Zapin, Folk Dance of the Malay World

Zapin, Folk Dance of the Malay World
Author: Mohd. Anis Md. Nor
Publisher: Oxford University Press, USA
Total Pages: 208
Release: 1993
Genre: Language Arts & Disciplines
ISBN:

Download Zapin, Folk Dance of the Malay World Book in PDF, ePub and Kindle

In contrast to the scholarly attention given to the research of dance and music in other South-East Asian countries such as Thailand, Indonesia, and the Philippines, Malaysian performance traditions are rarely the focus of academic studies. Indeed, this is the first book to have been published on zapin, a Malaysian performing art which extends to Singapore and East Sumatra. The syncretic combination of Arab and Malay performance elements in this dance is explained in detail with the extensive use of dance notations and music transcriptions. The book argues that the transposition of zapin from a communal level to a national one involved not only a change in the context in which the dance is performed but also a change in its structure and cultural meaning.

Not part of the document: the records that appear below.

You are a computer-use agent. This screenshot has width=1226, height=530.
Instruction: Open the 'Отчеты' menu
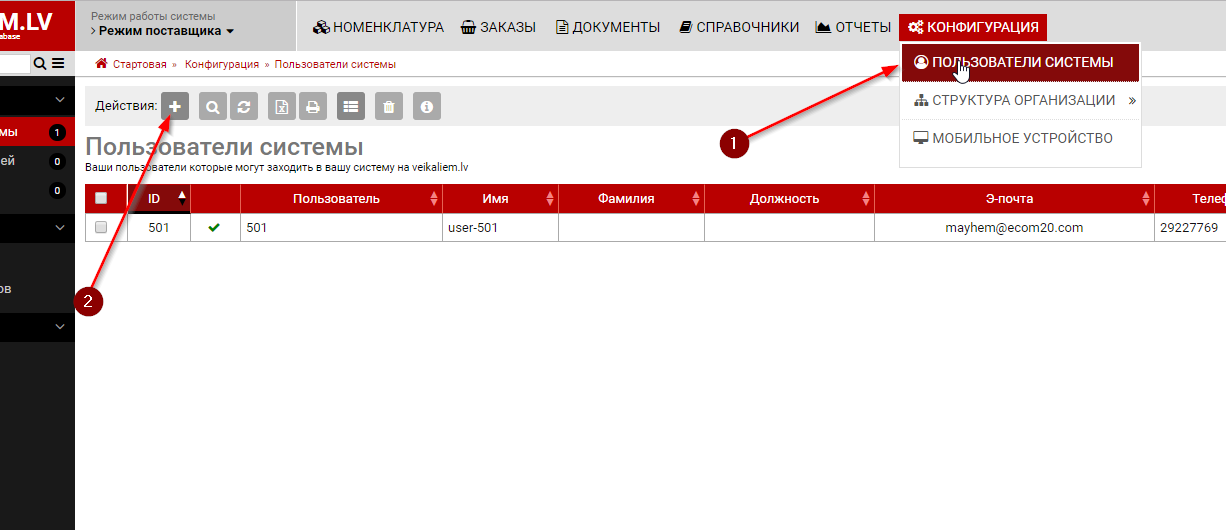[x=852, y=27]

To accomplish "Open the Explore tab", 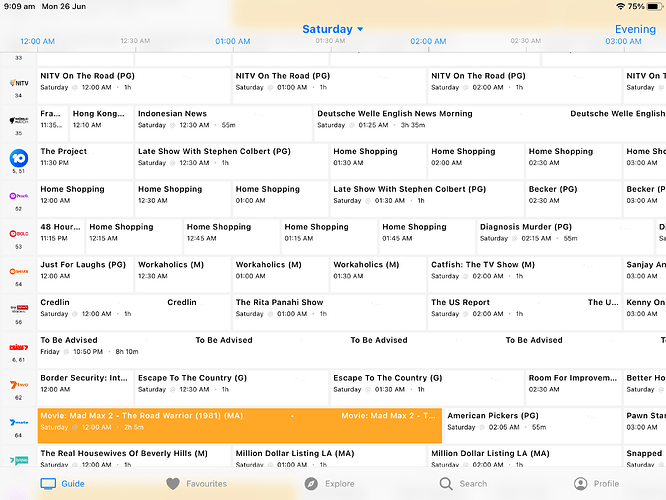I will [330, 483].
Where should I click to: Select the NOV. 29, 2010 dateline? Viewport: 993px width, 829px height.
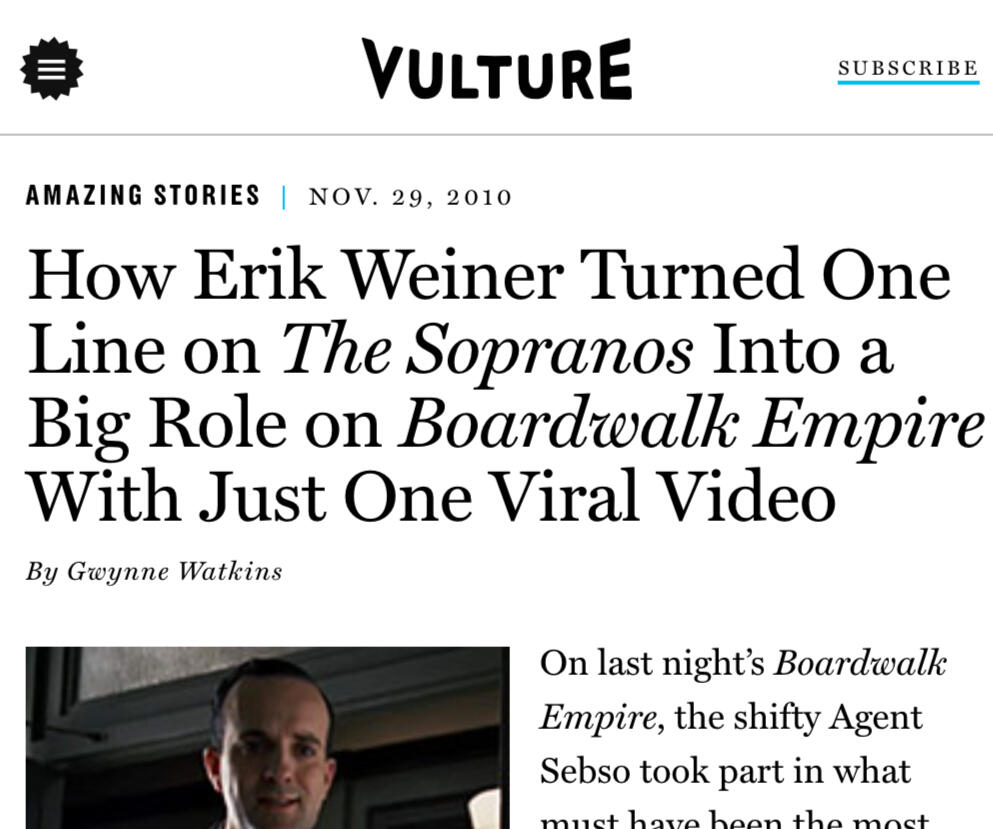click(x=410, y=196)
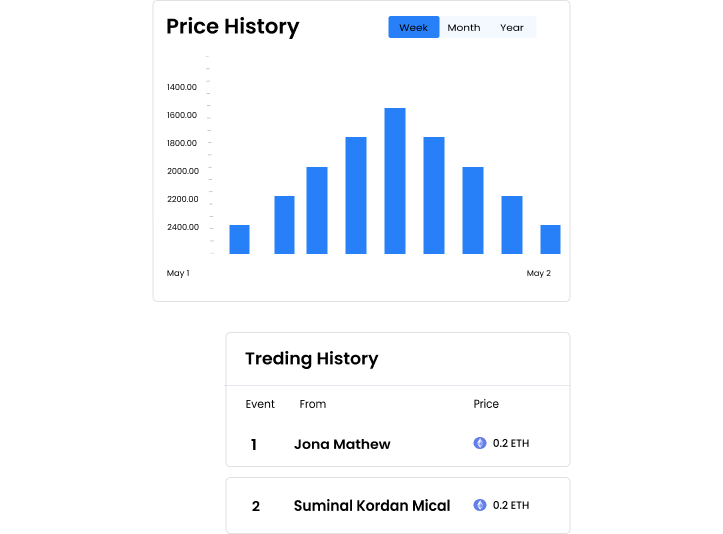
Task: Click the Treding History heading
Action: (x=312, y=359)
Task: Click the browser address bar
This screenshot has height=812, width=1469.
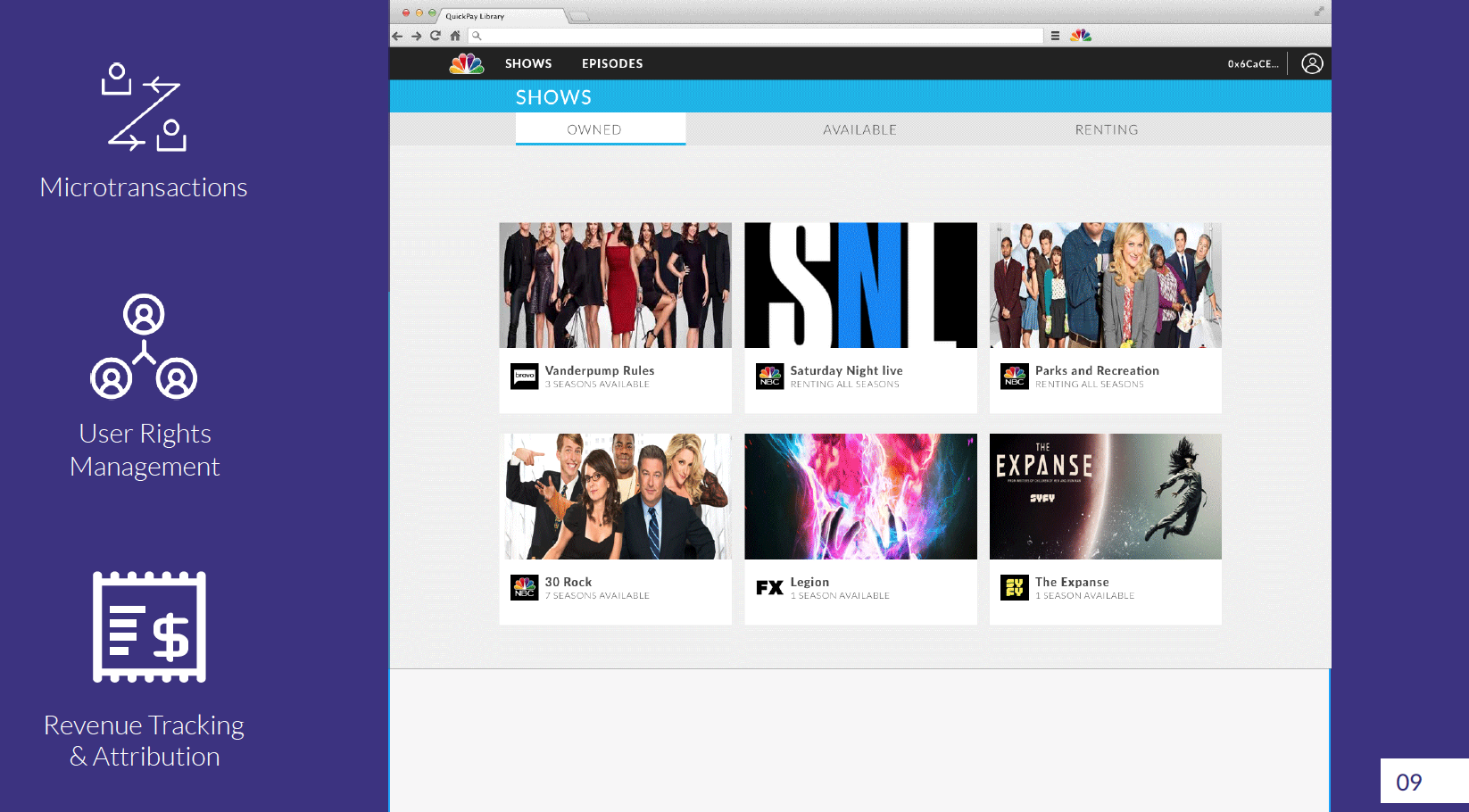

Finally, the book traces the historical evolution of the Malay dance form from a participatory art to one that is passively observed, and investigates the music and dance structure of the genre.


Lost Times and Untold Tales from the Malay World

Lost Times and Untold Tales from the Malay World
Author: Jan van der Putten
Publisher: NUS Press
Total Pages: 428
Release: 2009
Genre: History
ISBN: 9789971694548

Download Lost Times and Untold Tales from the Malay World Book in PDF, ePub and Kindle

This book brings together a group of international scholars, inspired by the scholarly perspective of Australian philologist Ian Proudfoot, who look at calendars and time, royal myths, colonial expeditions, printing, propaganda, theater, art, Islamic manuscripts, and many more aspects of Malayan history.


Conceptualizing the Malay World

Conceptualizing the Malay World
Author: SODA Naoki
Publisher:
Total Pages: 226
Release: 2020-02
Genre:
ISBN: 9784814002757

Download Conceptualizing the Malay World Book in PDF, ePub and Kindle


Malay, World Language

Malay, World Language
Author: James T. Collins
Publisher:
Total Pages: 136
Release: 1998
Genre: Malay language
ISBN:

Download Malay, World Language Book in PDF, ePub and Kindle


Frontiers of Fear

Frontiers of Fear
Author: Peter Boomgaard
Publisher: Yale University Press
Total Pages: 320
Release: 2008-10-01
Genre: History
ISBN: 0300127596

Download Frontiers of Fear Book in PDF, ePub and Kindle

For centuries, reports of man-eating tigers in Indonesia, Malaysia, and Singapore have circulated, shrouded in myth and anecdote. This fascinating book documents the “big cat”–human relationship in this area during its 350-year colonial period, re-creating a world in which people feared tigers but often came into contact with them, because these fierce predators prefer habitats created by human interference. Peter Boomgaard shows how people and tigers adapted to each other’s behavior, each transmitting this learning from one generation to the next. He discusses the origins of stories and rituals about tigers and explains how cultural biases of Europeans and class differences among indigenous populations affected attitudes toward the tigers. He provides figures on their populations in different eras and analyzes the factors contributing to their present status as an endangered species. Interweaving stories about Malay kings, colonial rulers, tiger charmers, and bounty hunters with facts about tigers and their way of life, the book is an engrossing combination of environmental and micro history.


Becoming Arab

Becoming Arab
Author: Sumit K. Mandal
Publisher: Cambridge University Press
Total Pages: 285
Release: 2018
Genre: History
ISBN: 1107196795

Download Becoming Arab Book in PDF, ePub and Kindle

Becoming Arab explores how a long history of inter-Asian interaction fared in the face of nineteenth-century racial categorisation and control.